Trusts are hoping for an announcement soon on whether they or central government will bear the cost of exiting National Programme for IT contracts.

EHI understands that a ‘principles paper’ has been prepared that looks at the various options for paying the exit costs associated with NPfIT.

These include penalty payments associated with exiting contracts before the official transition period as well as data migration. The government is also reportedly considering a six-month extension of the contracts.

The paper is being discussed by the Health and Social Care Information Centre and relevant ministers at the Department of Health, with trusts hoping for a decision within weeks.

However, EHI understands that ministers are reluctant to make an announcement because of recent bad press around the costs and lack of benefits associated with NPfIT.

Trusts with systems delivered by BT in London and the south of England have two years to choose a new supplier, sign contracts and migrate to new systems.

The official transition period runs from October 2014 – October 2015, but some trusts want to exit earlier, triggering penalty payments.

Those close to the programme say early exits will be necessary to allow for a smooth transition because of the large number of trusts involved. There are 33 community and mental health organisations running CSE’s RiO and 16 acute trusts in London and the South on Cerner Millennium, under national contracts.

EHI understands that the government is also considering paying for an extension of the contracts from October 2015 to the end of the financial year in April 2016, to allow all trusts to exit in time.

The costs of doing this would be significant as running the London Programme for IT alone for six months costs in the region of £45m.

There is apparently provision within NPfIT contracts for the DH to pay for one data migration when trusts switch systems, but they will need more than one and what the cost will be and who will pay is undecided.

▶ [WHAT IS NEEDED]:
Continue the article on who will pay the costs of leaving National Programme for IT contracts, starting after its final sentence. The rows that follow have no connection to the article on NPfIT exit costs.

▶ [ENTRIES SHOWN]:

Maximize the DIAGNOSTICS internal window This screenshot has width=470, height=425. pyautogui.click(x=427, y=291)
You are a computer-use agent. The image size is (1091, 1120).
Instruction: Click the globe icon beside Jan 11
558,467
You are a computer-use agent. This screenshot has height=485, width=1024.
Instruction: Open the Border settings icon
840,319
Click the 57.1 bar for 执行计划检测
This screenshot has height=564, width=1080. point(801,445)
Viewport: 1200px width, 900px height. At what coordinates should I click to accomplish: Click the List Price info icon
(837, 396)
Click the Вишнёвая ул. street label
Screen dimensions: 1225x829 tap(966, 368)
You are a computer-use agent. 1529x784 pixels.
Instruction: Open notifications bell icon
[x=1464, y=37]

▶ [RESPONSE TO THIS TASK]:
The lack of clarity from government around these issues is reportedly holding up new contract signings between suppliers and trusts looking to move off their national contracts.

One source told EHI trusts have already been waiting for months and pressure is building for a decision.

Many are presenting business cases for new systems to their boards and need clarity of costs before getting approval.

Once the first trust goes through the exit process with the HSCIC, the magnitude of costs will become clearer for all involved. The HSCIC manages all of the national contracts between the DH and local service providers.

Taunton and Somerset NHS Foundation Trust received Cerner Millennium under NPfIT in December 2007.

Director of health informatics Malcolm Senior said Musgrove Park Hospital is looking at possible solutions for when its NPfIT contract expires.

“We are aware that there are discussions happening nationally around funding the cost of changing systems and, like other NHS trusts, are awaiting a formal announcement.

“Whatever the outcome of those discussions we have plans in place to ensure that any new system we procure will be ready to use before the end of this national contract.”

Head of IT at Hampshire Hospitals NHS Foundation Trust – part of which also received Millennium in 2007 – Andy Thomas, told EHI the trust does not yet have any clarity on what its exit costs will be. He hoped to get an answer within the next few months.